Problem details: Convert these lines into a Markdown table with two columns, Row and Line, numbering each line in order and leaving out any blank ones.
====== Input records ======
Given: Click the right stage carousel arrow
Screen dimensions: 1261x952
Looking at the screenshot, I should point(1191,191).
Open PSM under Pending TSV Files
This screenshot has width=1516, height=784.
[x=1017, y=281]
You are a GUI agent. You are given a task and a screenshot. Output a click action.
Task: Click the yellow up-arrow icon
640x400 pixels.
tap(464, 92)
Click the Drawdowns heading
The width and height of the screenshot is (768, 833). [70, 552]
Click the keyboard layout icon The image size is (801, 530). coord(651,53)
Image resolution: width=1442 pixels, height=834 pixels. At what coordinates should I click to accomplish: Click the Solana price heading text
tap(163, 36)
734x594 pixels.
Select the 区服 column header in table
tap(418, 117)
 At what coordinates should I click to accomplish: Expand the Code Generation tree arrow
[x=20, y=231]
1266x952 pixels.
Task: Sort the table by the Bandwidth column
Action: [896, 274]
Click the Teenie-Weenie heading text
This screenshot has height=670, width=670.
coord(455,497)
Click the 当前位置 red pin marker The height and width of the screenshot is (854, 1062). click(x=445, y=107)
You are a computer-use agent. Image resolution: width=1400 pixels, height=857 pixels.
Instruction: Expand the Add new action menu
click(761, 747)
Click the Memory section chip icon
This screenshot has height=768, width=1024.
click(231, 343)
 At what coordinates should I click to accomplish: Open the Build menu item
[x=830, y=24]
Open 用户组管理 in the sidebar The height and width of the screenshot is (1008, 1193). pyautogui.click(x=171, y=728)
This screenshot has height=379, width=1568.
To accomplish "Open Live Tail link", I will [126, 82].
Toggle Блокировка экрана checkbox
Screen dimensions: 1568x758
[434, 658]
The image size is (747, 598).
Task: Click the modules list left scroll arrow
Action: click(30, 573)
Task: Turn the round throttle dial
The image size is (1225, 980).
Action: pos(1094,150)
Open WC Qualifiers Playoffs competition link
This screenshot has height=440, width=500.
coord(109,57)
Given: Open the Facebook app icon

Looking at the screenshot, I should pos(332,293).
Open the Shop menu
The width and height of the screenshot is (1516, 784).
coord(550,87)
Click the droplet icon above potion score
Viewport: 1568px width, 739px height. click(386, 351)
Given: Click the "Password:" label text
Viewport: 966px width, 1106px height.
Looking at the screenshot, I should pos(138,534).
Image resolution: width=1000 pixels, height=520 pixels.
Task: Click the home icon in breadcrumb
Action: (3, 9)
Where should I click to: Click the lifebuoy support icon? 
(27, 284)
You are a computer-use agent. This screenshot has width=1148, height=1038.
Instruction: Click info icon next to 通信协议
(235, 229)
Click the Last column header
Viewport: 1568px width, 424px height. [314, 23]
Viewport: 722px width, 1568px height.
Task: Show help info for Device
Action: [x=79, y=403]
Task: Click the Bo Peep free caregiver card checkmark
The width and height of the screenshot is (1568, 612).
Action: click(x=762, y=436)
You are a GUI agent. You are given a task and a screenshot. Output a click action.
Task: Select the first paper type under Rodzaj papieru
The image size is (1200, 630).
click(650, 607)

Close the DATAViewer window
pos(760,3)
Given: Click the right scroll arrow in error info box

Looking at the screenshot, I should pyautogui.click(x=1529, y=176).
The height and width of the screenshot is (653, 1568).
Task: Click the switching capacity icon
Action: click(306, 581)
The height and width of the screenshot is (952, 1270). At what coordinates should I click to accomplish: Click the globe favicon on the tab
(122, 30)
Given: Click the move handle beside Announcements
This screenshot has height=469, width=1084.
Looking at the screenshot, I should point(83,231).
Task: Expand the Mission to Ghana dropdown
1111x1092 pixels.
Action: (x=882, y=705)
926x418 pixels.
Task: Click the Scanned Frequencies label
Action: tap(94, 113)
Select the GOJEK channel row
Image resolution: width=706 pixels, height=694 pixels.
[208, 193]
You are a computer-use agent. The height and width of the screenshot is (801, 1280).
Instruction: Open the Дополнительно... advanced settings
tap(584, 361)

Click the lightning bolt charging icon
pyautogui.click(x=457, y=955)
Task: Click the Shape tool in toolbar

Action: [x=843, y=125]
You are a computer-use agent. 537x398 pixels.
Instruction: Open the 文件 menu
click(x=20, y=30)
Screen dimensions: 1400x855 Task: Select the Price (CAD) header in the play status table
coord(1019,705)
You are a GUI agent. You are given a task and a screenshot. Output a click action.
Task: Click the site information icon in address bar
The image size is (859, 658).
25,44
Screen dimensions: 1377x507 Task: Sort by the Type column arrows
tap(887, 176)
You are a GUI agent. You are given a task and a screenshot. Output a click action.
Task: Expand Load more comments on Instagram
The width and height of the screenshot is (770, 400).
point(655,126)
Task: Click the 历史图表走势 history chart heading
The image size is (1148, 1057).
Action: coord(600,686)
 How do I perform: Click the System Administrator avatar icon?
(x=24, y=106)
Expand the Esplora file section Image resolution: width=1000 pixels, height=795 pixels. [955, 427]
======
Full answer:
| Row | Line |
|---|---|
| 1 | Given: Click the right stage carousel arrow |
| 2 | Screen dimensions: 1261x952 |
| 3 | Looking at the screenshot, I should point(1191,191). |
| 4 | Open PSM under Pending TSV Files |
| 5 | This screenshot has width=1516, height=784. |
| 6 | [x=1017, y=281] |
| 7 | You are a GUI agent. You are given a task and a screenshot. Output a click action. |
| 8 | Task: Click the yellow up-arrow icon |
| 9 | 640x400 pixels. |
| 10 | tap(464, 92) |
| 11 | Click the Drawdowns heading |
| 12 | The width and height of the screenshot is (768, 833). [70, 552] |
| 13 | Click the keyboard layout icon The image size is (801, 530). coord(651,53) |
| 14 | Image resolution: width=1442 pixels, height=834 pixels. At what coordinates should I click to accomplish: Click the Solana price heading text |
| 15 | tap(163, 36) |
| 16 | 734x594 pixels. |
| 17 | Select the 区服 column header in table |
| 18 | tap(418, 117) |
| 19 |  At what coordinates should I click to accomplish: Expand the Code Generation tree arrow |
| 20 | [x=20, y=231] |
| 21 | 1266x952 pixels. |
| 22 | Task: Sort the table by the Bandwidth column |
| 23 | Action: [896, 274] |
| 24 | Click the Teenie-Weenie heading text |
| 25 | This screenshot has height=670, width=670. |
| 26 | coord(455,497) |
| 27 | Click the 当前位置 red pin marker The height and width of the screenshot is (854, 1062). click(x=445, y=107) |
| 28 | You are a computer-use agent. Image resolution: width=1400 pixels, height=857 pixels. |
| 29 | Instruction: Expand the Add new action menu |
| 30 | click(761, 747) |
| 31 | Click the Memory section chip icon |
| 32 | This screenshot has height=768, width=1024. |
| 33 | click(231, 343) |
| 34 |  At what coordinates should I click to accomplish: Open the Build menu item |
| 35 | [x=830, y=24] |
| 36 | Open 用户组管理 in the sidebar The height and width of the screenshot is (1008, 1193). pyautogui.click(x=171, y=728) |
| 37 | This screenshot has height=379, width=1568. |
| 38 | To accomplish "Open Live Tail link", I will [126, 82]. |
| 39 | Toggle Блокировка экрана checkbox |
| 40 | Screen dimensions: 1568x758 |
| 41 | [434, 658] |
| 42 | The image size is (747, 598). |
| 43 | Task: Click the modules list left scroll arrow |
| 44 | Action: click(30, 573) |
| 45 | Task: Turn the round throttle dial |
| 46 | The image size is (1225, 980). |
| 47 | Action: pos(1094,150) |
| 48 | Open WC Qualifiers Playoffs competition link |
| 49 | This screenshot has height=440, width=500. |
| 50 | coord(109,57) |
| 51 | Given: Open the Facebook app icon |
| 52 | Looking at the screenshot, I should pos(332,293). |
| 53 | Open the Shop menu |
| 54 | The width and height of the screenshot is (1516, 784). |
| 55 | coord(550,87) |
| 56 | Click the droplet icon above potion score |
| 57 | Viewport: 1568px width, 739px height. click(386, 351) |
| 58 | Given: Click the "Password:" label text |
| 59 | Viewport: 966px width, 1106px height. |
| 60 | Looking at the screenshot, I should pos(138,534). |
| 61 | Image resolution: width=1000 pixels, height=520 pixels. |
| 62 | Task: Click the home icon in breadcrumb |
| 63 | Action: (3, 9) |
| 64 | Where should I click to: Click the lifebuoy support icon?  |
| 65 | (27, 284) |
| 66 | You are a computer-use agent. This screenshot has width=1148, height=1038. |
| 67 | Instruction: Click info icon next to 通信协议 |
| 68 | (235, 229) |
| 69 | Click the Last column header |
| 70 | Viewport: 1568px width, 424px height. [314, 23] |
| 71 | Viewport: 722px width, 1568px height. |
| 72 | Task: Show help info for Device |
| 73 | Action: [x=79, y=403] |
| 74 | Task: Click the Bo Peep free caregiver card checkmark |
| 75 | The width and height of the screenshot is (1568, 612). |
| 76 | Action: click(x=762, y=436) |
| 77 | You are a GUI agent. You are given a task and a screenshot. Output a click action. |
| 78 | Task: Select the first paper type under Rodzaj papieru |
| 79 | The image size is (1200, 630). |
| 80 | click(650, 607) |
| 81 | Close the DATAViewer window |
| 82 | pos(760,3) |
| 83 | Given: Click the right scroll arrow in error info box |
| 84 | Looking at the screenshot, I should pyautogui.click(x=1529, y=176). |
| 85 | The height and width of the screenshot is (653, 1568). |
| 86 | Task: Click the switching capacity icon |
| 87 | Action: click(306, 581) |
| 88 | The height and width of the screenshot is (952, 1270). At what coordinates should I click to accomplish: Click the globe favicon on the tab |
| 89 | (122, 30) |
| 90 | Given: Click the move handle beside Announcements |
| 91 | This screenshot has height=469, width=1084. |
| 92 | Looking at the screenshot, I should point(83,231). |
| 93 | Task: Expand the Mission to Ghana dropdown |
| 94 | 1111x1092 pixels. |
| 95 | Action: (x=882, y=705) |
| 96 | 926x418 pixels. |
| 97 | Task: Click the Scanned Frequencies label |
| 98 | Action: tap(94, 113) |
| 99 | Select the GOJEK channel row |
| 100 | Image resolution: width=706 pixels, height=694 pixels. |
| 101 | [208, 193] |
| 102 | You are a computer-use agent. The height and width of the screenshot is (801, 1280). |
| 103 | Instruction: Open the Дополнительно... advanced settings |
| 104 | tap(584, 361) |
| 105 | Click the lightning bolt charging icon |
| 106 | pyautogui.click(x=457, y=955) |
| 107 | Task: Click the Shape tool in toolbar |
| 108 | Action: [x=843, y=125] |
| 109 | You are a computer-use agent. 537x398 pixels. |
| 110 | Instruction: Open the 文件 menu |
| 111 | click(x=20, y=30) |
| 112 | Screen dimensions: 1400x855 Task: Select the Price (CAD) header in the play status table |
| 113 | coord(1019,705) |
| 114 | You are a GUI agent. You are given a task and a screenshot. Output a click action. |
| 115 | Task: Click the site information icon in address bar |
| 116 | The image size is (859, 658). |
| 117 | 25,44 |
| 118 | Screen dimensions: 1377x507 Task: Sort by the Type column arrows |
| 119 | tap(887, 176) |
| 120 | You are a GUI agent. You are given a task and a screenshot. Output a click action. |
| 121 | Task: Expand Load more comments on Instagram |
| 122 | The width and height of the screenshot is (770, 400). |
| 123 | point(655,126) |
| 124 | Task: Click the 历史图表走势 history chart heading |
| 125 | The image size is (1148, 1057). |
| 126 | Action: coord(600,686) |
| 127 |  How do I perform: Click the System Administrator avatar icon? |
| 128 | (x=24, y=106) |
| 129 | Expand the Esplora file section Image resolution: width=1000 pixels, height=795 pixels. [955, 427] |